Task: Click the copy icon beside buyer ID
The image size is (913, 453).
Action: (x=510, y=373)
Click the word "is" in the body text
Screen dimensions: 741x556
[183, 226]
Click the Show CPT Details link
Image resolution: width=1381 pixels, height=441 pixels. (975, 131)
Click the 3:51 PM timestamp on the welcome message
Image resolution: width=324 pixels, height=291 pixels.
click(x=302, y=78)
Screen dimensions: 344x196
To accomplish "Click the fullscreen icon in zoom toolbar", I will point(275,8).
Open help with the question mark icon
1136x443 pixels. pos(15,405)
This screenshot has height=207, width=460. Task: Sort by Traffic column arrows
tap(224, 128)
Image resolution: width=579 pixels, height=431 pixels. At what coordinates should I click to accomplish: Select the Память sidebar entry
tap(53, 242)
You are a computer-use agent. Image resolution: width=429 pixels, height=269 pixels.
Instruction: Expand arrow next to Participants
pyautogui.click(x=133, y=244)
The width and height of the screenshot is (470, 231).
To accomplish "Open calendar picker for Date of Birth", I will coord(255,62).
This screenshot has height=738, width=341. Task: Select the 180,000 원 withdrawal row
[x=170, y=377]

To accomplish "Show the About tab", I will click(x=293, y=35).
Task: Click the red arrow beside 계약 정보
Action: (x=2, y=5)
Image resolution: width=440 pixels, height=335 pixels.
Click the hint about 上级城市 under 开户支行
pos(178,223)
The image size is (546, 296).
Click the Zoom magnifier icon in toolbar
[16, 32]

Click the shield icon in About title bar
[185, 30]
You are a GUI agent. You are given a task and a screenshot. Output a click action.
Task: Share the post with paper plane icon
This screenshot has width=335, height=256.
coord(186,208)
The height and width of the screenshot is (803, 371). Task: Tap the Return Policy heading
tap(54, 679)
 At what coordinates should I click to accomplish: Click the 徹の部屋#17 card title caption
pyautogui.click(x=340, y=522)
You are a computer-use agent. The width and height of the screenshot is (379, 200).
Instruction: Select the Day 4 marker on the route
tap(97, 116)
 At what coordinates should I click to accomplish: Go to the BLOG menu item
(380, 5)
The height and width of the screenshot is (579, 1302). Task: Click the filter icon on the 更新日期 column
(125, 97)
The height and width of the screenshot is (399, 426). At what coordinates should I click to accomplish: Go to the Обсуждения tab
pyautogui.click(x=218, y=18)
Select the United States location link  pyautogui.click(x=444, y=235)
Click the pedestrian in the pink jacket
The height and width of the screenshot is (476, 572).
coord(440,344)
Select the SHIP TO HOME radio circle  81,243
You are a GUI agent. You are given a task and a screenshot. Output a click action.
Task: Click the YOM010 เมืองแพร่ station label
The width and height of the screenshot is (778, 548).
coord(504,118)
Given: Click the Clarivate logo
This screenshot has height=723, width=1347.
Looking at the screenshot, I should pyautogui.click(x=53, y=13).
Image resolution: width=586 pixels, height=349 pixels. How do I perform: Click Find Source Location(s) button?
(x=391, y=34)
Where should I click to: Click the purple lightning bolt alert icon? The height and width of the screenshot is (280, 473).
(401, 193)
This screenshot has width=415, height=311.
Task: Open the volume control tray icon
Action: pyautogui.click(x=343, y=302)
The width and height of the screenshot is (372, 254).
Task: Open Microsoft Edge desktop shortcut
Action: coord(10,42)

++++++

- **Directions for this task**
What you return must match the listing exactly, with nothing missing.

- **Your response**
Task: Click the copy icon beside buyer ID
The image size is (913, 453).
Action: (x=510, y=373)
Click the word "is" in the body text
Screen dimensions: 741x556
[183, 226]
Click the Show CPT Details link
Image resolution: width=1381 pixels, height=441 pixels. (975, 131)
Click the 3:51 PM timestamp on the welcome message
Image resolution: width=324 pixels, height=291 pixels.
click(x=302, y=78)
Screen dimensions: 344x196
To accomplish "Click the fullscreen icon in zoom toolbar", I will point(275,8).
Open help with the question mark icon
1136x443 pixels. pos(15,405)
This screenshot has height=207, width=460. Task: Sort by Traffic column arrows
tap(224, 128)
Image resolution: width=579 pixels, height=431 pixels. At what coordinates should I click to accomplish: Select the Память sidebar entry
tap(53, 242)
You are a computer-use agent. Image resolution: width=429 pixels, height=269 pixels.
Instruction: Expand arrow next to Participants
pyautogui.click(x=133, y=244)
The width and height of the screenshot is (470, 231).
To accomplish "Open calendar picker for Date of Birth", I will coord(255,62).
This screenshot has height=738, width=341. Task: Select the 180,000 원 withdrawal row
[x=170, y=377]

To accomplish "Show the About tab", I will click(x=293, y=35).
Task: Click the red arrow beside 계약 정보
Action: (x=2, y=5)
Image resolution: width=440 pixels, height=335 pixels.
Click the hint about 上级城市 under 开户支行
pos(178,223)
The image size is (546, 296).
Click the Zoom magnifier icon in toolbar
[16, 32]

Click the shield icon in About title bar
[185, 30]
You are a GUI agent. You are given a task and a screenshot. Output a click action.
Task: Share the post with paper plane icon
This screenshot has width=335, height=256.
coord(186,208)
The height and width of the screenshot is (803, 371). Task: Tap the Return Policy heading
tap(54, 679)
 At what coordinates should I click to accomplish: Click the 徹の部屋#17 card title caption
pyautogui.click(x=340, y=522)
You are a computer-use agent. The width and height of the screenshot is (379, 200).
Instruction: Select the Day 4 marker on the route
tap(97, 116)
 At what coordinates should I click to accomplish: Go to the BLOG menu item
(380, 5)
The height and width of the screenshot is (579, 1302). Task: Click the filter icon on the 更新日期 column
(125, 97)
The height and width of the screenshot is (399, 426). At what coordinates should I click to accomplish: Go to the Обсуждения tab
pyautogui.click(x=218, y=18)
Select the United States location link  pyautogui.click(x=444, y=235)
Click the pedestrian in the pink jacket
The height and width of the screenshot is (476, 572).
coord(440,344)
Select the SHIP TO HOME radio circle  81,243
You are a GUI agent. You are given a task and a screenshot. Output a click action.
Task: Click the YOM010 เมืองแพร่ station label
The width and height of the screenshot is (778, 548).
coord(504,118)
Given: Click the Clarivate logo
This screenshot has height=723, width=1347.
Looking at the screenshot, I should pyautogui.click(x=53, y=13).
Image resolution: width=586 pixels, height=349 pixels. How do I perform: Click Find Source Location(s) button?
(x=391, y=34)
Where should I click to: Click the purple lightning bolt alert icon? The height and width of the screenshot is (280, 473).
(401, 193)
This screenshot has width=415, height=311.
Task: Open the volume control tray icon
Action: pyautogui.click(x=343, y=302)
The width and height of the screenshot is (372, 254).
Task: Open Microsoft Edge desktop shortcut
Action: coord(10,42)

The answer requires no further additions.